» TEXT EXCERPT

-- Opening Marker --

# Receptor-mediated clearance of synaptic tau as a novel therapy for Alzheimer's disease.

> **NIH NIH K01** · COLUMBIA UNIVERSITY HEALTH SCIENCES · 2022 · $122,241

## Abstract

Tau-containing neuronal inclusions are a prominent feature of Alzheimer’s disease (AD) and other disorders with
tauopathy, implying a deficit in the cell’s ability to clear misfolded tau species either as a cause or a consequence
of the disease process. Tau is a substrate of the ubiquitin proteasome system (UPS), thus elucidating a
mechanism for how proteasome becomes dysfunctional in tauopathy may identify pathways that could be
targeted therapeutically to halt disease progression. We have recently provided insight into a direct, negative
effect of aggregated and oligomeric tau on proteasome function using in vivo and in vitro models. Additionally,
we have shown that pharmacological activation of proteasome function by phosphorylation via cAMP/PKA
pathway reduces levels of pathological tau and rescues cognitive decline. Presently, symptomatic treatment
during the dementia stage cannot halt the disease progression. Therefore, identifying molecular mechanisms of
the earliest stages of tauopathy will help in the development of effective therapies against AD. The early
pathological hallmark of tauopathy disorders is abnormal missorting of tau into the somatodendritic
compartments of neurons. In synapses, accumulated tau is polyubiquitinated, implying a defect in proteasome-
mediated proteolysis, which can contribute to accelerated synaptotoxicity as proteasomes play an indispensable
role in maintaining synaptic plasticity and transmission. The Career Development Proposal’s AIM 1 will
investigate the effect of missorted synaptic tau on proteasome function in the pre and post -synaptic fractions.

-- Closing Marker --

» PROBLEM TO SOLVE
Please continue the abstract on synaptic tau and proteasome function in Alzheimer's disease, starting after its last sentence. These items have no connection to the abstract on synaptic tau.

(Pixel coordinate grounding data)
-- Opening Marker --

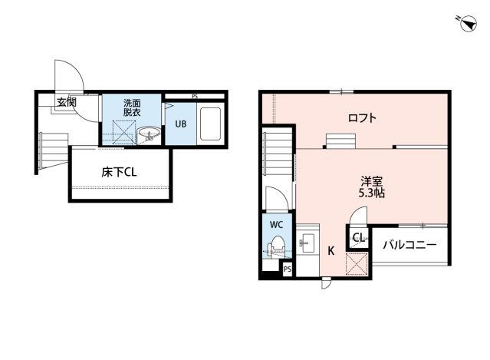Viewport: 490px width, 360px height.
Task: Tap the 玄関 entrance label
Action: point(66,101)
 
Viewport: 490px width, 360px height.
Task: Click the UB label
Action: point(180,124)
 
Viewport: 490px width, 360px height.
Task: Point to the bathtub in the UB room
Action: point(211,124)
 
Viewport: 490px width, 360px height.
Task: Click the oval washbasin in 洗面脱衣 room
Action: point(150,136)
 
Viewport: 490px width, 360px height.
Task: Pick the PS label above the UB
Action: point(195,96)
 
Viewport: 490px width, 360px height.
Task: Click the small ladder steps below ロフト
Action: point(340,140)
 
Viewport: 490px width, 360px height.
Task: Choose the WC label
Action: point(275,225)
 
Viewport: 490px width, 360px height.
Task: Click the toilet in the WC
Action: point(275,248)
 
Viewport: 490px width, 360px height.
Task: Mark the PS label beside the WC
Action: point(287,269)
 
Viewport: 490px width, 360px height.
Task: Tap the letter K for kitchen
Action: point(331,250)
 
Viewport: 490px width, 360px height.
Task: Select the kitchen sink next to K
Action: point(307,245)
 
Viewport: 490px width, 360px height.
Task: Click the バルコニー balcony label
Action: point(409,245)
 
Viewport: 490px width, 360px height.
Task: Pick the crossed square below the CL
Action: point(357,263)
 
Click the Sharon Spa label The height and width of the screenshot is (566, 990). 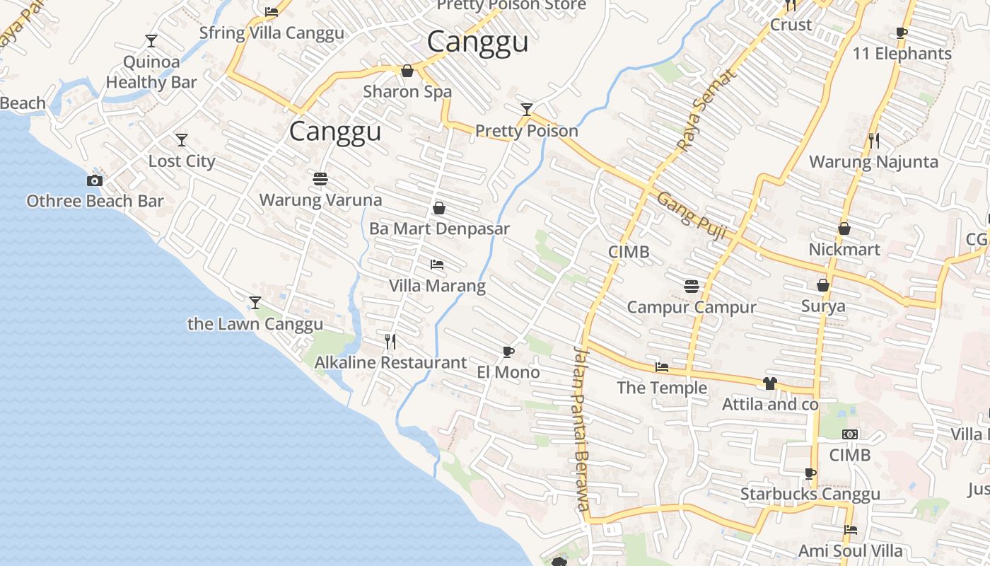tap(407, 91)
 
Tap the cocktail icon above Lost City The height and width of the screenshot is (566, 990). tap(182, 139)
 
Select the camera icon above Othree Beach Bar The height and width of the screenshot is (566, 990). tap(95, 181)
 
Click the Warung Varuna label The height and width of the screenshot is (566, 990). tap(320, 200)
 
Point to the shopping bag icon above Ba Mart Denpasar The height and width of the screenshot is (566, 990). tap(438, 208)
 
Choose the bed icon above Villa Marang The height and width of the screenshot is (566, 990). tap(437, 265)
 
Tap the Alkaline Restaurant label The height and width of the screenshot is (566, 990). tap(390, 363)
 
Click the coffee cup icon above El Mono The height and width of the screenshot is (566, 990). tap(508, 352)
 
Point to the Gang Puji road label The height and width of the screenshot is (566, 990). tap(692, 215)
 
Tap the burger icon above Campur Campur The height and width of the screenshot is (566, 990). tap(692, 286)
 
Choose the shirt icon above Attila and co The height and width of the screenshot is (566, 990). tap(770, 383)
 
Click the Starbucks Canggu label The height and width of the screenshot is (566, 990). tap(810, 494)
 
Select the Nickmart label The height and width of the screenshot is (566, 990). tap(844, 250)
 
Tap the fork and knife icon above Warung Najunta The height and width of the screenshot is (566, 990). tap(874, 141)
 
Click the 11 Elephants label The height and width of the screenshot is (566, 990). tap(902, 54)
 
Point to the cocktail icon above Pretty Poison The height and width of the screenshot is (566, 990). tap(527, 109)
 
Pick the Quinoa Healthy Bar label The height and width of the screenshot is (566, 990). tap(151, 72)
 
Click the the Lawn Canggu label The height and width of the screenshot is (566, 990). tap(255, 324)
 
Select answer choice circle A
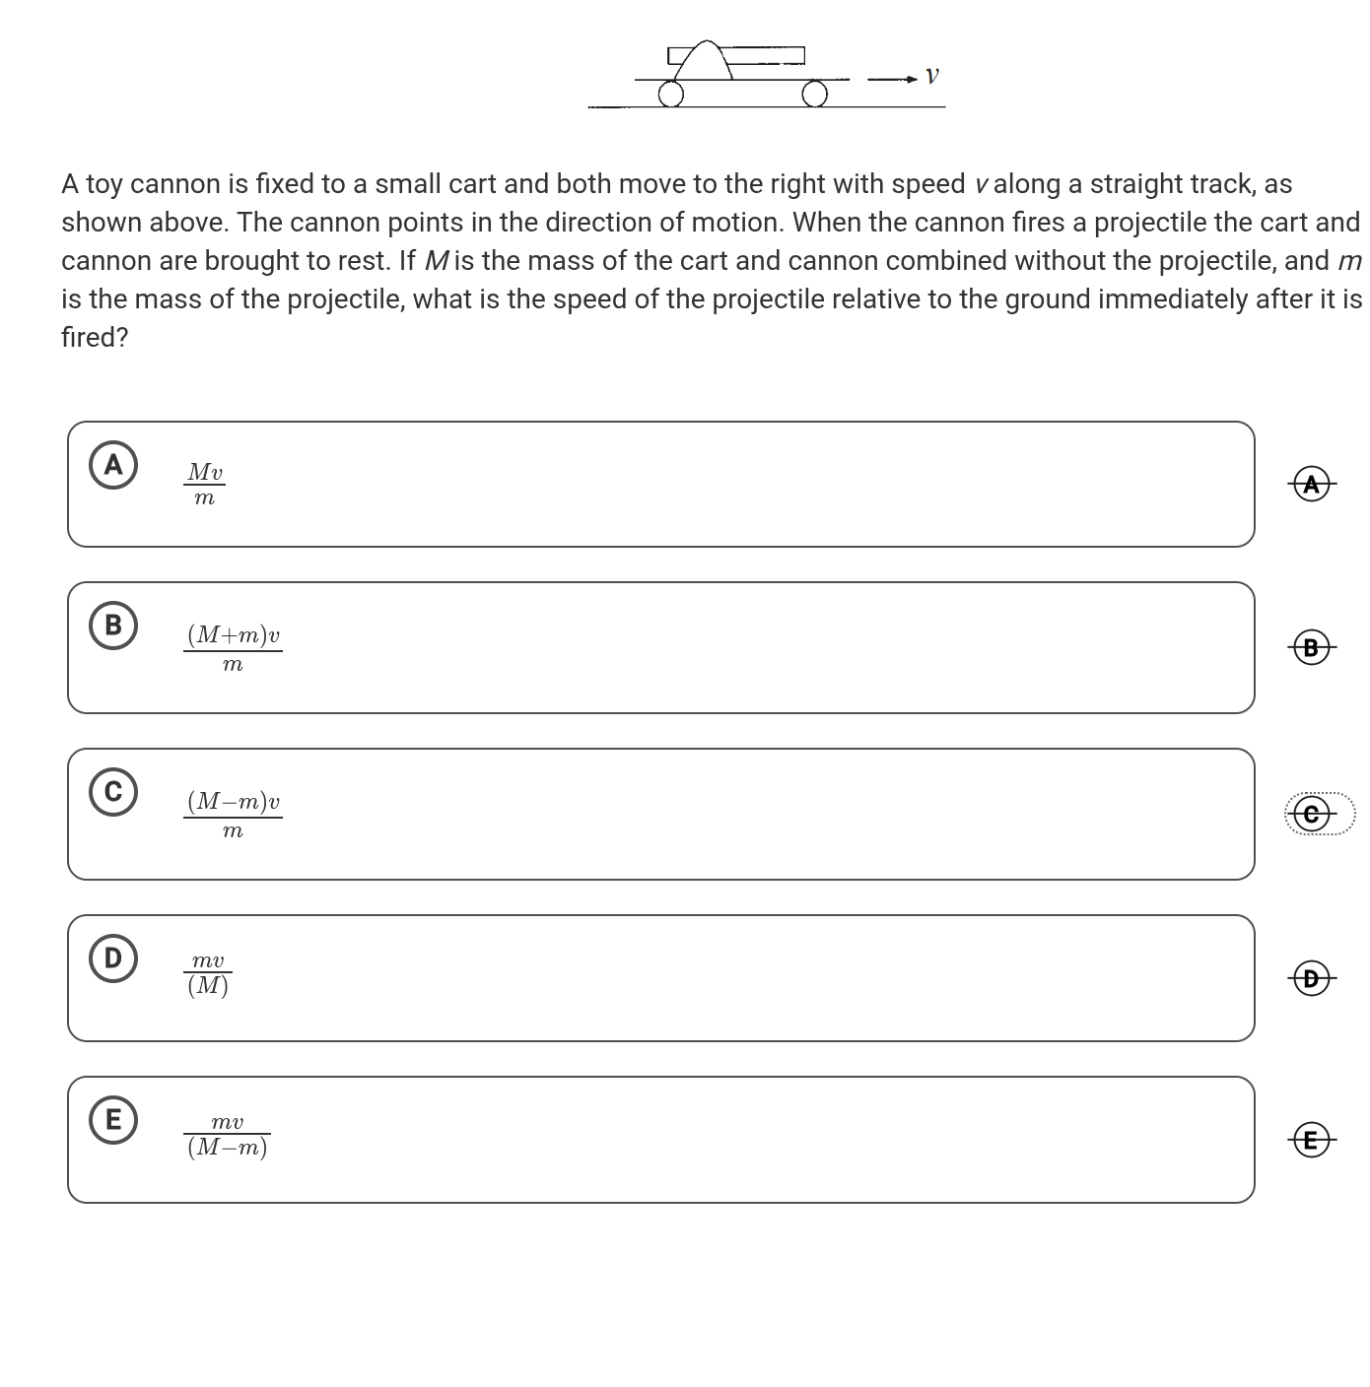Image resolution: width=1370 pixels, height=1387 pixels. [x=113, y=465]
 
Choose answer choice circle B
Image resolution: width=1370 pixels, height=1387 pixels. [x=113, y=626]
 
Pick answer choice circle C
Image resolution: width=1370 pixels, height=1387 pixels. [x=113, y=792]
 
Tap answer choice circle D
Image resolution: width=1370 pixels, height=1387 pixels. [x=113, y=958]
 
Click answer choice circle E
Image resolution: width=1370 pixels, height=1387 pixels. [x=113, y=1120]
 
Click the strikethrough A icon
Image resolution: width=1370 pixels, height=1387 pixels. [x=1311, y=484]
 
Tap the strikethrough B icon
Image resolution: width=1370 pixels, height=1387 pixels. [x=1311, y=647]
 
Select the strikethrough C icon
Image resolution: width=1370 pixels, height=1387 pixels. [x=1311, y=815]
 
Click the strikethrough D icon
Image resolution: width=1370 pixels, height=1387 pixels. [x=1311, y=978]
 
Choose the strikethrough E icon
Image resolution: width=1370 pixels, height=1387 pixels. [x=1311, y=1140]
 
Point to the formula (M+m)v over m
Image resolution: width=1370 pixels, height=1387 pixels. [x=233, y=648]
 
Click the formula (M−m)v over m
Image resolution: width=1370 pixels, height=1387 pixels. [x=233, y=815]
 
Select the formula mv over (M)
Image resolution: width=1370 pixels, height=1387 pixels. [x=208, y=973]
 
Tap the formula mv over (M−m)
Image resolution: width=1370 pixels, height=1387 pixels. [x=227, y=1136]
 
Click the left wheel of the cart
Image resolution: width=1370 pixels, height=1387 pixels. [x=671, y=94]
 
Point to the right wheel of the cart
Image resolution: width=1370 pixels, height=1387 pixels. [x=814, y=94]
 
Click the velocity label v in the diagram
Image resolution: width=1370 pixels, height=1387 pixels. [x=932, y=76]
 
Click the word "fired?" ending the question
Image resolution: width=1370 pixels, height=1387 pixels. [x=95, y=337]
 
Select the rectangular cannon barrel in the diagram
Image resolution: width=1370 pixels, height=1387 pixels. [x=767, y=55]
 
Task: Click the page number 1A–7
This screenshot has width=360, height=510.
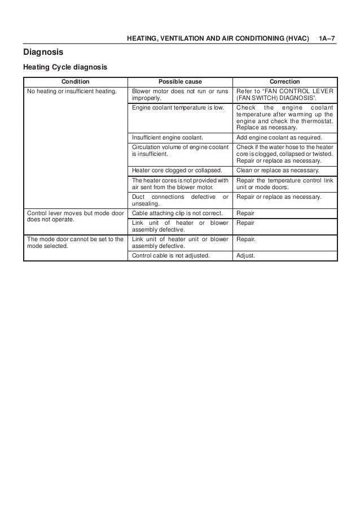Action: click(327, 39)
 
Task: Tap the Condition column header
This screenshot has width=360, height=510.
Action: click(76, 81)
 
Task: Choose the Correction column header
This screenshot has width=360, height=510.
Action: click(285, 81)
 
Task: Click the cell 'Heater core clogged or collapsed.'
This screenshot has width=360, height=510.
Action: click(176, 170)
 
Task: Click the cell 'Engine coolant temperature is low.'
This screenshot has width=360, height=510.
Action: click(177, 107)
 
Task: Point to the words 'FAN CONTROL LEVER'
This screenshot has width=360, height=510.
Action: click(300, 91)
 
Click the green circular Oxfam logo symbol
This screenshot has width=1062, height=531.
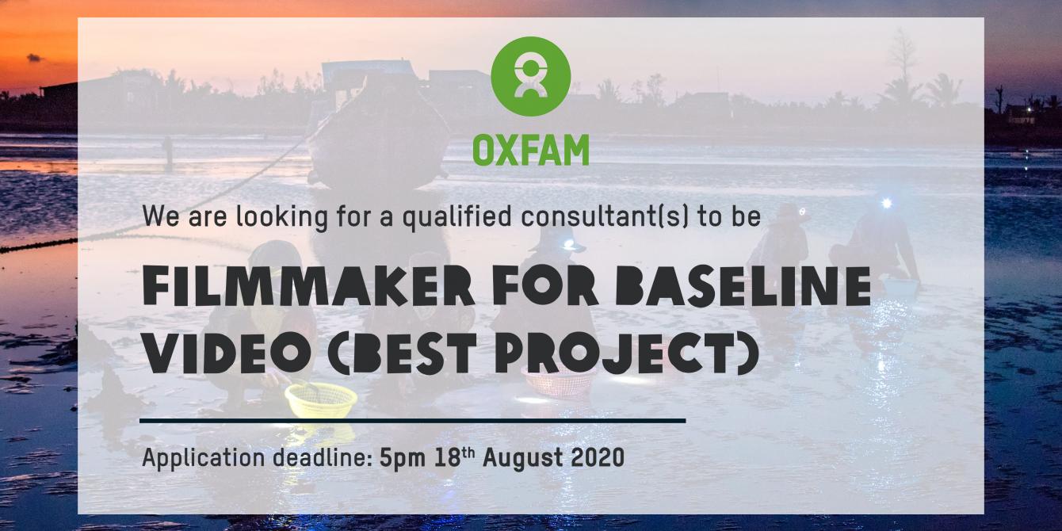click(530, 76)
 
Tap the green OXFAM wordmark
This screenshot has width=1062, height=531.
click(530, 150)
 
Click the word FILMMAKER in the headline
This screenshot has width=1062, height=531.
click(308, 286)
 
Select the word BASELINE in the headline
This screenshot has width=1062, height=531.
click(743, 286)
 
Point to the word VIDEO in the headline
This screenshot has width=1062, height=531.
click(227, 353)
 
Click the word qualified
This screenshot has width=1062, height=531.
click(457, 216)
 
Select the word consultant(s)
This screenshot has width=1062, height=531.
click(604, 216)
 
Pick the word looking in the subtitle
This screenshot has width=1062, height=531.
click(282, 216)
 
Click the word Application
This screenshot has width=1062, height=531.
click(204, 458)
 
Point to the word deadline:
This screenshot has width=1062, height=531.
click(323, 457)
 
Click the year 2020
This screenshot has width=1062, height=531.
click(598, 457)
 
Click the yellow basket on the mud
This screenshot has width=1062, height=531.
click(321, 399)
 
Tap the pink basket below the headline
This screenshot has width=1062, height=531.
click(559, 382)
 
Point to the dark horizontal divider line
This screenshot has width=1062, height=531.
click(412, 421)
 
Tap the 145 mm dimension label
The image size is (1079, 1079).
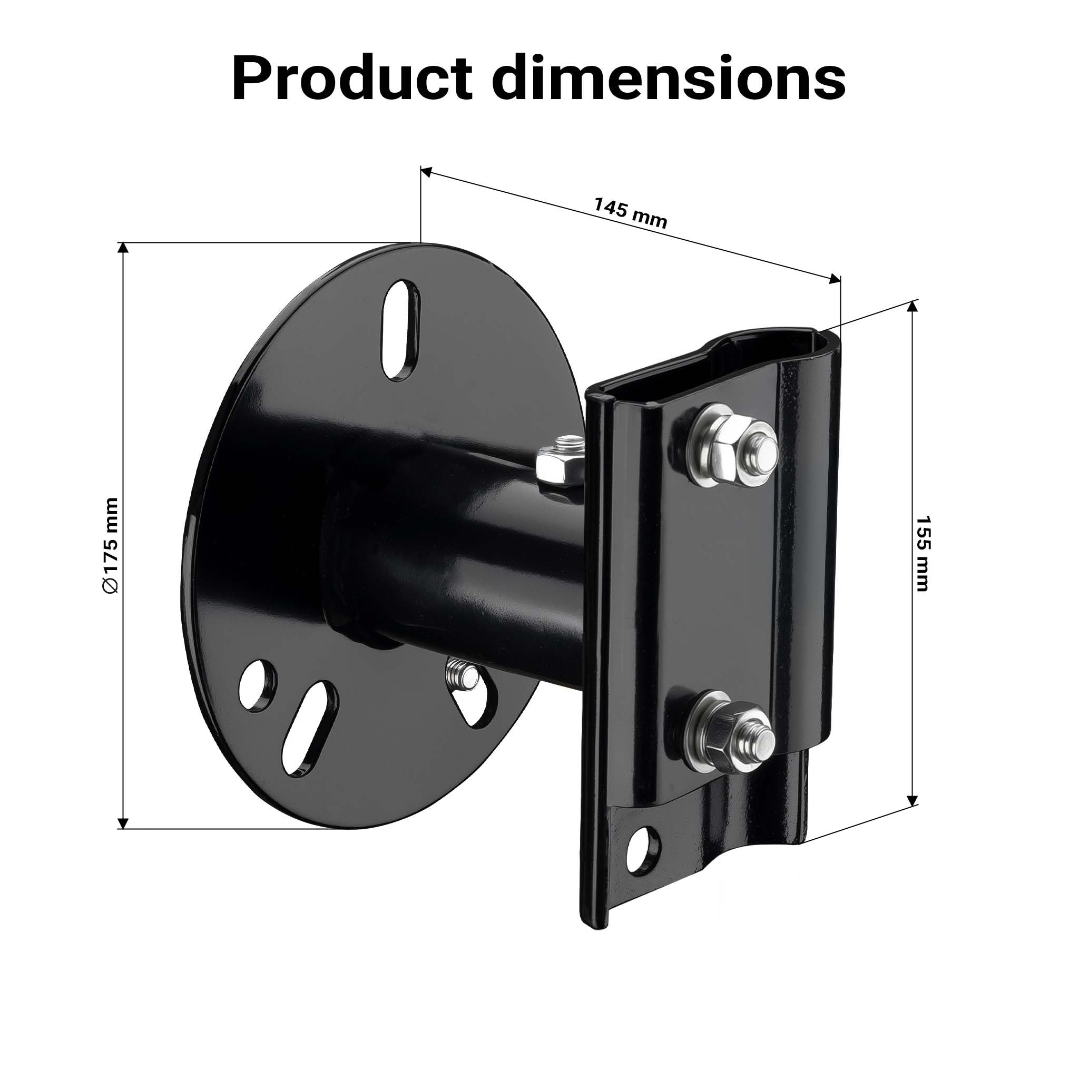pos(630,213)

-- Closing Marker --

» OUTPUT OF THE EXERCISE
One of the pathways related to synaptic plasticity is the cAMP/PKA pathway, which is regulated by the intra and
extra -cellular factors. AIM 2 will test the hypothesis that in AD, activity of PKA is downregulated as a
consequence of reduced synaptic proteasome proteolysis (the intra-synaptic factor), and depleted levels of
PACAP (pituitary adenylate cyclase–activating polypeptide) (the inter-synaptic factor). PACAP is an abundant
neuropeptide that when released from pre-synaptic compartments, binds and stimulate its receptor (PAC1R), a
GPCR subfamily receptor situated in the postsynaptic compartments which then leads to an increase in cAMP
production and PKA activation in dendrites. As a therapeutic strategy, AIM 3 will investigate if PACAP
administration restores PKA activity and activates proteasome function leading to tau clearance in dendrites and
improved synaptic function. Finally, AIM 4 will make use of robotic technology to develop a new screening assay
to test for proteasome activators and to assess if receptor-mediated proteolysis in synapses is applicable to other
subfamily GPCRs.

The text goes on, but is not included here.